> **SELECTED TEXT**:
12th International Congress of Radiation Research


Principal Investigator: GEORGE E ILIAKIS
Abstract: The discovery of X-rays by Rontogen in 1895 and radioactivity by Becquerel in 1896 were followed by an early appreciation of both the damaging and therapeutic effect of ionizing radiation (including genetic effects, for which Muller later received the Nobel Prize). From this emerged radiation research, a multidisciplinary field embracing physics, chemistry, biology, and medicine, all of which are used to the benefit of man. The Radiation Research Society was formed in the USA in 1952, and was followed soon after by the formation of societies in Great Britain, several countries in Europe (the Netherlands, Sweden, Poland, Germany, Italy, and France), Japan, and Israel. The societies now form the International Association for Radiation Research (IARR), a component of the International Union of the Biological Sciences. The first International Congress of Radiation Research was held in Burlington, Vermont, in 1958, and since then, at four-year intervals, International Congresses sponsored by the IARR have been held in England, Italy, France, Japan, the Netherlands, the United States, Scotland, Germany and Ireland. The 12th Congress will be held in Brisbane, Australia in 2003. The multidisciplinary nature of the subject area renders these international meetings especially valuable. Physicists, chemists, biologists, and physicians interested in environmental hazards in general, cancer research, and cancer therapy in general, will meet to discuss their progress. It is appropriate that a substantial contingent of attendees be from North America, in view of the leading role of American and Canadian scientists in this field. It is also particularly important to ensure adequate participation of young scientists active in the field. For this purpose, funds are requested to support the travel of 33 young members of the Radiation Research Society representing the disciplines of Biology, Chemistry, Medicine, and Physics. Selection criteria are: Congress participation, publications in radiation research, age, and professional standing (sample evaluation form included in Appendix). Special effort will be made to ensure good representation of women and minorities.

> **RECORD EXCERPTS**:
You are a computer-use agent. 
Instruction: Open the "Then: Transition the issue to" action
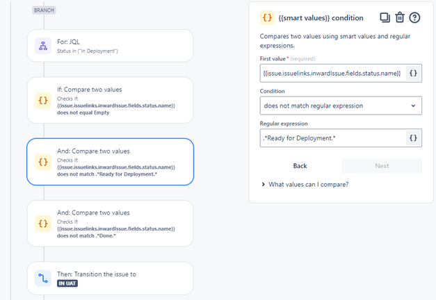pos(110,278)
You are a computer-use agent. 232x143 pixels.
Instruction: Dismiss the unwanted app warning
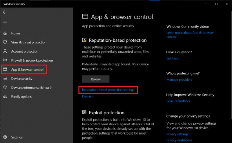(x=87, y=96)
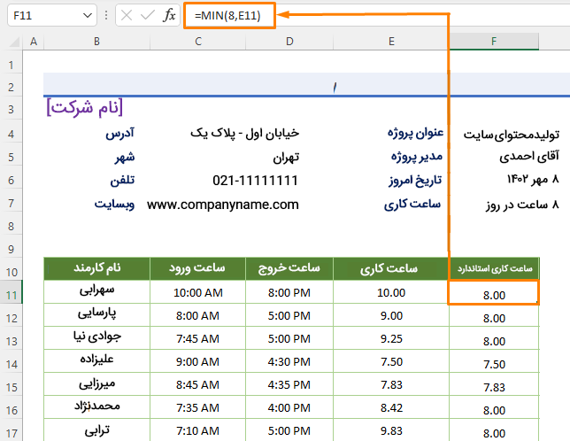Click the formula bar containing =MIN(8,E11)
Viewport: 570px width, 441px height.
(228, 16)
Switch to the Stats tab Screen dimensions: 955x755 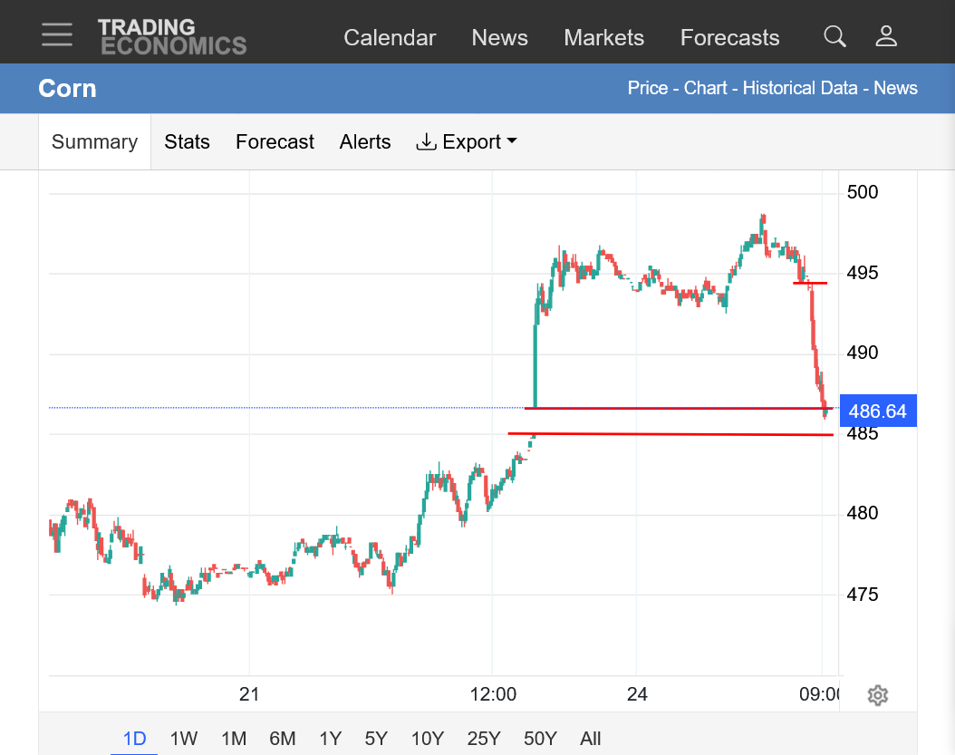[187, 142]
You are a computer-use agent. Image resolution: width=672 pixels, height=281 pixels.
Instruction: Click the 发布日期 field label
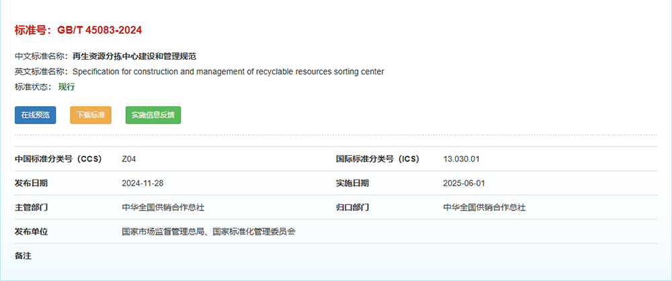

> **EXERCISE REQUIREMENTS**: According to the abstract, in what city and year will the 12th International Congress of Radiation Research be held?

> **SOLUTION**: Brisbane, Australia, in 2003.